Excitation and Damping of Oscillation Modes in Gaseous Planets

TL;DR

This paper investigates the excitation and damping mechanisms of oscillation modes in gas giant planets, highlighting the roles of differential rotation, storms, and impacts, and estimating their observable amplitudes and damping times.

Contribution

It introduces new models for damping and excitation of planetary oscillation modes considering differential rotation, storms, and impacts, providing estimates for mode amplitudes and damping times.

Findings

Differential rotation enhances convective viscosity, affecting damping times.

Water and rock storms, as well as impacts, can excite observable oscillation modes.

Predicted mode amplitudes and periods suggest potential detectability with current techniques.

Abstract

The excitation and damping mechanisms for oscillation modes of gas giant planets are undetermined.
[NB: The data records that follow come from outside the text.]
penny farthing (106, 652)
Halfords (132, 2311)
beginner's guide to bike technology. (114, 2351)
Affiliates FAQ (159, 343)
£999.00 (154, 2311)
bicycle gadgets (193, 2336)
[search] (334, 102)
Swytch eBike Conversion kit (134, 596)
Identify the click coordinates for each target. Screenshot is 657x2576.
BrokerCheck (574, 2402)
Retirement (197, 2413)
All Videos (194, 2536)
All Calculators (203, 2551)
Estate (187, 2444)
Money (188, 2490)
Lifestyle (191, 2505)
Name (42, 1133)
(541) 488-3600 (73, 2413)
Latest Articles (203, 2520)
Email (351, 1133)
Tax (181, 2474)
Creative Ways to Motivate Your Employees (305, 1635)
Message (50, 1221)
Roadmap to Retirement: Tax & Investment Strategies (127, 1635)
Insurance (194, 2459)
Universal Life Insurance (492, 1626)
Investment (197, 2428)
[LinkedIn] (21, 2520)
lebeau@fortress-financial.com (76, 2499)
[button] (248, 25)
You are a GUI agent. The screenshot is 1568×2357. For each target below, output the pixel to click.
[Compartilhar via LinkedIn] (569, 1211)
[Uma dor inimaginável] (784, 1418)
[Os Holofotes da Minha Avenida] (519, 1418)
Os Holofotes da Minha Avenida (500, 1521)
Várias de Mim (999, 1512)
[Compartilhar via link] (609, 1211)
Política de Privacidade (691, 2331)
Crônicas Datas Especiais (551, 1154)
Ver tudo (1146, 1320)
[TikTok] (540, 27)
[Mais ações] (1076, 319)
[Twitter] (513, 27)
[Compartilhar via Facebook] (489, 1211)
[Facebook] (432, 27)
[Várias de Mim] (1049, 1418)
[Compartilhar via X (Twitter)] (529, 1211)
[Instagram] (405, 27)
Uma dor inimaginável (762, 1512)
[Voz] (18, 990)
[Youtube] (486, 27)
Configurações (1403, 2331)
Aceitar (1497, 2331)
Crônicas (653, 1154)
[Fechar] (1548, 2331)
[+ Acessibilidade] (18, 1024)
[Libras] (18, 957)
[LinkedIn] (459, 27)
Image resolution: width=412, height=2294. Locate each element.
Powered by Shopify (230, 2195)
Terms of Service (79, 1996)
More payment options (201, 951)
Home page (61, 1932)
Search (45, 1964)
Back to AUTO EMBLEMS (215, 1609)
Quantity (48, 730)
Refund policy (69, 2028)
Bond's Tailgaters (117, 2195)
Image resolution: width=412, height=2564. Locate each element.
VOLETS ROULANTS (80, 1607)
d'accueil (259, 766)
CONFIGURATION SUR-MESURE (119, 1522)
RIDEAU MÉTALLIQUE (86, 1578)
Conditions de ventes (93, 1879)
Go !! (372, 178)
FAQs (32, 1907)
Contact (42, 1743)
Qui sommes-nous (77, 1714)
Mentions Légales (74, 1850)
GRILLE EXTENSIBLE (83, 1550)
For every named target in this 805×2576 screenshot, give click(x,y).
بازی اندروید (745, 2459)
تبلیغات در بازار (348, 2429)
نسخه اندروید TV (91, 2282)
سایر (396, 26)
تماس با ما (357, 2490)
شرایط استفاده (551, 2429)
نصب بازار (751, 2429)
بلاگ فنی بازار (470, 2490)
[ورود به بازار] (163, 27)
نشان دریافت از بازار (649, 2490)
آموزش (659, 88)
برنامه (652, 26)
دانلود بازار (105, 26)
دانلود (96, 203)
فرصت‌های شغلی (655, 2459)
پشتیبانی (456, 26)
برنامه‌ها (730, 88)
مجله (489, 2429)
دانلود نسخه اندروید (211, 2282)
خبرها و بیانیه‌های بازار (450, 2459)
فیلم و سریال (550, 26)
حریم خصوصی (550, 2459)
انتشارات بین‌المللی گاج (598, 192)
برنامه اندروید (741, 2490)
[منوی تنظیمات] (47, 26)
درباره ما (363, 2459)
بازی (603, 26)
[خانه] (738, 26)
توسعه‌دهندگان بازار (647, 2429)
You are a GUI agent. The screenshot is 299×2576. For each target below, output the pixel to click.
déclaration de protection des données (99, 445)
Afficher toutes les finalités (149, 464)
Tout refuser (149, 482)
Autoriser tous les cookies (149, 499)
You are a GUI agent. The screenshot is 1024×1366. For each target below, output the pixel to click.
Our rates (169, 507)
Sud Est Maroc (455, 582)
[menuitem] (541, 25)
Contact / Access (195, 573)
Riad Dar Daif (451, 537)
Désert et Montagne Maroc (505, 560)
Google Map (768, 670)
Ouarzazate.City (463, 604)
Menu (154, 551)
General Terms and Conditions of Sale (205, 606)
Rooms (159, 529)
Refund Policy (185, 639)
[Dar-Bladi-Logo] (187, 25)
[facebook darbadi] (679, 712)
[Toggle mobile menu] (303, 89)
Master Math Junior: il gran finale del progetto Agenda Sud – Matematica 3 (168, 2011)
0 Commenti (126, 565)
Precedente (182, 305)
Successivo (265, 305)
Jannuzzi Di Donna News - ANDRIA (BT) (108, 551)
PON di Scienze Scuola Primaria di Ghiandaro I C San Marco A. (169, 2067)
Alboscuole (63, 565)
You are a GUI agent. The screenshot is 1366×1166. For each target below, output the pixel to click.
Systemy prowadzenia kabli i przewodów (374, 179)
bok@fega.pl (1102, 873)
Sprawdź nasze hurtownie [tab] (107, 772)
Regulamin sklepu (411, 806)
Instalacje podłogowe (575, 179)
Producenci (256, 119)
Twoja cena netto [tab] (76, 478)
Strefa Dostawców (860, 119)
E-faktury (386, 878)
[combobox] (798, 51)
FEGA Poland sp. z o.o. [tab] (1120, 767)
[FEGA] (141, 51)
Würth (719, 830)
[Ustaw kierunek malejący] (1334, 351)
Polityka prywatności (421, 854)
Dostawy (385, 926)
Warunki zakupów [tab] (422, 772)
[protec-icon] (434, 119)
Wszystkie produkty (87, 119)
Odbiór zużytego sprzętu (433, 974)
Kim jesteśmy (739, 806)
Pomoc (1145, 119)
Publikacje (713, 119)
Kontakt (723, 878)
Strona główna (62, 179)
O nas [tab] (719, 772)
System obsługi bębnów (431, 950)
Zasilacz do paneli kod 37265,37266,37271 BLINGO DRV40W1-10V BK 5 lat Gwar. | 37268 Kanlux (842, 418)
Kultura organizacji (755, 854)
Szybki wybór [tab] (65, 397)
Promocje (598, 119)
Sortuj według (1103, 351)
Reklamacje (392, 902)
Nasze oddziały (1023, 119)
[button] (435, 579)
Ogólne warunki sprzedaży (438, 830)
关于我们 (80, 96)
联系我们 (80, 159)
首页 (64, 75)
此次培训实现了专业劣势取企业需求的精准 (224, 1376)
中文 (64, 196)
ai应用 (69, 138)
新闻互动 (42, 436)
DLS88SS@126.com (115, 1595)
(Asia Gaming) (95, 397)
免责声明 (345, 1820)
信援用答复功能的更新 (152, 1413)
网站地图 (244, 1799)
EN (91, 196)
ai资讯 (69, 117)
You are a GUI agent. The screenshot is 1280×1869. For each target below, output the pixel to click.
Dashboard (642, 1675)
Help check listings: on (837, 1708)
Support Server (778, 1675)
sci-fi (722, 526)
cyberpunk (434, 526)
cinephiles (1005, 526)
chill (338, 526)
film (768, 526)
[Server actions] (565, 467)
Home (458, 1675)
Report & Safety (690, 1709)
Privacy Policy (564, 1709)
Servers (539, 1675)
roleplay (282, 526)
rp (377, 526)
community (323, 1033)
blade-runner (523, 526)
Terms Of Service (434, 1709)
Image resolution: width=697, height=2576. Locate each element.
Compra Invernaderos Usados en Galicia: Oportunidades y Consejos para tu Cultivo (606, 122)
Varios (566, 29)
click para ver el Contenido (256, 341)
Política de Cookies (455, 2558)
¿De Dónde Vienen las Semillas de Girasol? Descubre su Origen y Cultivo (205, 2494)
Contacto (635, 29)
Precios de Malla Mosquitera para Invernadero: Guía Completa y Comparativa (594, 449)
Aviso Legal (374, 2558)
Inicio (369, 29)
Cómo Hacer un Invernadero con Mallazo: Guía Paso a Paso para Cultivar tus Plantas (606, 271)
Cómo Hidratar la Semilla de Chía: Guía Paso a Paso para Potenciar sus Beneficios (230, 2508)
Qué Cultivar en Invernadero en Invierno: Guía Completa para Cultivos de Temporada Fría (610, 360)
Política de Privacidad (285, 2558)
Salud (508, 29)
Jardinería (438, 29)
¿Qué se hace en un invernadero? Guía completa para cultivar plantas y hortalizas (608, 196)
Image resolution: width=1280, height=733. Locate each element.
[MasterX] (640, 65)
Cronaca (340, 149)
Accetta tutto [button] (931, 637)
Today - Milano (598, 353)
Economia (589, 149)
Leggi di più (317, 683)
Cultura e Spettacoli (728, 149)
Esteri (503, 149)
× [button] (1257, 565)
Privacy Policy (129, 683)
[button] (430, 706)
We show that differential rotation may greatly enhance convective viscosity in giant planets, resulting in damping times of $t_{\rm damp} \sim 10^5-10^6 \, {\rm years}$ for f modes and low-order p modes. Radiative diffusion damps p modes on time scales of $t_{\rm damp} \sim 10^3-10^7 \, {\rm years}$. While the lethargic convective motions cannot effectively excite f mode or p modes, storms driven by condensation of water and/or silicates may play a role. High-order p modes are most effectively excited by cometary/asteroid impacts. Applying these calculations to solar system planets, water storms, rock storms, and impacts may all contribute to exciting the observed f modes amplitudes of Saturn via ring seismology. Similar f mode amplitudes with fractional gravitational perturbations of $\delta \Phi/\Phi \sim 10^{-10}-10^{-9}$ are expected for Jupiter and Uranus, apart from their lowest $\ell$ f modes which could have larger gravitational perturbations of $\delta \Phi/\Phi \sim 10^{-7}$. Rock storms may contribute to mode driving in Jupiter, while water storms are more important for Uranus. The highest-amplitude p modes are predicted to have periods of $\sim$10-30 minutes, with surface velocities of $\sim$10 cm/s for Jupiter and Saturn, and $\sim$1 cm/s for Uranus. These oscillation modes may be detectable with radial velocity measurements, ring seismology, or spacecraft Doppler tracking. However, both the damping and excitation physics are uncertain by orders of magnitude, so more careful examination of the relevant physics is required for robust estimates.